The Celtics were successful in containing LeBron James (3 points, 1-4 FG), but the team committed seven turnovers in the quarter, giving up some of their defensive edge.
Paul Pierce picked up two fouls in 10 seconds – one trying to stop James at the basket, the other an offensive call against Anthony Parker.
Rajon Rondo quieted the Cavs crowd with a 3-pointer as time ran down to push the C’s lead up to four.
|Allen prepared for Cavs defense||05.01.10 at 12:30 am ET|
The Celtics are zoned in on containing LeBron James, but two years ago the Cavaliers were on the same mission against Ray Allen.
Allen enters the 2010 Eastern Conference Semifinals averaging nearly 20 points in the first round. His next opponent, however, is the same team that shut him down offensively in the past.

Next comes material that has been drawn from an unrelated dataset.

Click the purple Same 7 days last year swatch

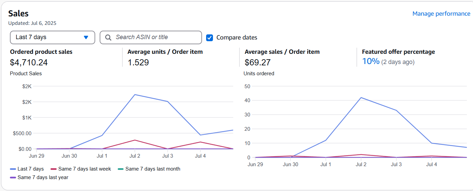(x=13, y=178)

The Cavaliers held Allen to just 9.3 points per game in the second round of the 2008 playoffs. He only hit four 3-pointers in the seven-game series and shot less than 35 percent from the field. It was a dramatic drop in offensive production.
“I was put on defense more, but the way they were guarding me in Cleveland, they jumped me every pick-and-roll,” Allen explained. “The way we played, they weren’t letting me come off pin downs. I think in the regular season I was averaging 22 or 23 against them, so their mindset was, ‘We’re not going to let him get involved. We’re going to take everything away from him.’ They did a good job of that.”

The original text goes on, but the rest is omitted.